Had the house burned down accidentally, or was it arson? Nothing remotely useful had been left in the charred debris—no copper pipes, bolts, electrical wire, or roof tiles, but plenty of mosaic shards. We had green and gold Byzantine mosaic floors in every room just like they had in La Esperanza, even if they were expensive here, and impractical in the cold, humid winter months. My parents had installed them by themselves, working nights and weekends. I carried them from their boxes on the porch to the room where, crawling on their hands and knees, they placed them down. It took them two years to finish the whole house.
The Cohen house, next door, kept its original cement floors. Years later, when cement floors became fashionable among the very rich, Ezequiel bragged that he had seen it coming. My parents never contradicted him, although I once caught my mother rolling her eyes. They loved Ezequiel and indulged him despite his lack of ambition, which, my mother explained to me one night, was his only fault, but not his fault. I understood then that people are born with a certain moral temperament that they cannot change and should not be blamed for. At school I was taught the opposite. Every first Friday of the month, the principal made us yell in unison, pumping the air with our little right fists: “Yes, I can!” “Yes, I can!” “Yes, I can, and I will!” The future National Security Advisor loathed those Inspirational Fridays as much as I loved them. He just mouthed the words until the day he was caught and severely caned on his bare buttocks in the principal’s office. After that, he screamed like everybody else, which was for him an unbearable humiliation.

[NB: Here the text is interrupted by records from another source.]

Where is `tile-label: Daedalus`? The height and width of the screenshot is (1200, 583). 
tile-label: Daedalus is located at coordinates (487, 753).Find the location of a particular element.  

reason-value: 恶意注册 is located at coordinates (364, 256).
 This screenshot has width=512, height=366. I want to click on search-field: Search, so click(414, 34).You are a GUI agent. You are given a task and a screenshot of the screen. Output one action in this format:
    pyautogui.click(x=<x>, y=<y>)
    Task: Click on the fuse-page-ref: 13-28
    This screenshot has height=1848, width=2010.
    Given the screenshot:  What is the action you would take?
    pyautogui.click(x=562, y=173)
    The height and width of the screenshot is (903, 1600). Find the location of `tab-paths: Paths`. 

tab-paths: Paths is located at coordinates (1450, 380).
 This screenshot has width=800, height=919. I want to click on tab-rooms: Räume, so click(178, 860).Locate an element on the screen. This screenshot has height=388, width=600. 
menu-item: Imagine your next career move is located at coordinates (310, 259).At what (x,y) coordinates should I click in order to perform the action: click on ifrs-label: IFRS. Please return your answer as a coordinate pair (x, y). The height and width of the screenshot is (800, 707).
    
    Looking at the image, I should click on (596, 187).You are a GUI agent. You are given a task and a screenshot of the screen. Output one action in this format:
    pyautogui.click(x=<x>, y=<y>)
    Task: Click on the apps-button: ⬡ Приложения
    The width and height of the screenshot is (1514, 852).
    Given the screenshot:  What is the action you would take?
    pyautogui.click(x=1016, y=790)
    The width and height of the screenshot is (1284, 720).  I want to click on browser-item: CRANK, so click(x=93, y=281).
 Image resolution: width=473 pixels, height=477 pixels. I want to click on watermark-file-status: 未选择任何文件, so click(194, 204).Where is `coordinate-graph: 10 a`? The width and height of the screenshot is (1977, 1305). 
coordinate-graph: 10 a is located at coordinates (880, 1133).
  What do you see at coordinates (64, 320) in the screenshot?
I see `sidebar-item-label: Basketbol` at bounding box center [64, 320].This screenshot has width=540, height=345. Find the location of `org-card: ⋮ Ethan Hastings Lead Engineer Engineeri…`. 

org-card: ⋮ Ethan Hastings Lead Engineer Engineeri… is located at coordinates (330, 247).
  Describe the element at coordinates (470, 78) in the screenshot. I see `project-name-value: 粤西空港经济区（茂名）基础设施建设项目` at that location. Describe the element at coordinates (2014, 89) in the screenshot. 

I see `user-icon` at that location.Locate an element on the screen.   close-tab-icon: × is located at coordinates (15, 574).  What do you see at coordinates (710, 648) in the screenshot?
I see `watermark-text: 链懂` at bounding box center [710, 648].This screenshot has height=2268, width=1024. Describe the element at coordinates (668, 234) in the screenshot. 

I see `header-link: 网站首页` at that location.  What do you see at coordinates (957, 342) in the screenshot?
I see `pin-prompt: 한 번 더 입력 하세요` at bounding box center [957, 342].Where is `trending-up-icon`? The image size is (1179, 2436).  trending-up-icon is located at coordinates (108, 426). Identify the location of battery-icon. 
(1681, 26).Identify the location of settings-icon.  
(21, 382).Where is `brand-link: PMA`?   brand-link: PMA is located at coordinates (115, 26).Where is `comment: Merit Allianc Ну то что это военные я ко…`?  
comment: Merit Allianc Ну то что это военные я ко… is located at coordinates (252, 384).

I picked up a gold mosaic shard from our living room and put it in my pocket. The Cohen home was still there, on my right, packed now with destitute Mexicans, judging from the rotting lean-to shacks filling its backyard and the blaring norteño cacophony. I wondered if the house was rented, sold, or squatted in. Standing in the midst of the bramble forest that used to be our kitchen, I could not see Glorita’s house on the left, but I heard its soft hum. “Every house has a distinctive breath, and every room within every house,” Bebe had once said, showing me her room-tone calibrator.
It was snowing when Glorita moved in next door with her godmother, Altagracia, a cook in the white people’s retirement home on the other side of town. Glorita was five years old, like me. Our carnal liaison began that same day, rolling on the snow in her new backyard, warm tongues licking each other’s frozen lips, and lasted until the day I boarded that refugee bus. We were nineteen then. I never heard from her after that.
A father was never mentioned. Glorita’s mother, who had died in childbirth, was complicatedly related to the godmother. So Altagracia was doubly bound to raise Glorita. A godmother raising an orphan was better than an ordinary parent. Altagracia was somebody in Shangri-La. She’d had a choice and done the right thing. I envied Glorita her godmother. Altagracia was wide, and regal, with copper skin the color of Glorita’s hair, and a native south-Texas drawl that got stronger every year. No one ever ratted on Glorita, kid or adult, because they were afraid to break Altagracia’s heart.
I could have gone down to the riverbank and climbed back up to Glorita’s house. Instead, I chose to walk through the brambles to reach the road, a half-hour Via Dolorosa through our phantom kitchen, living room, porch, and front yard that bloodied my arms, hands, and face.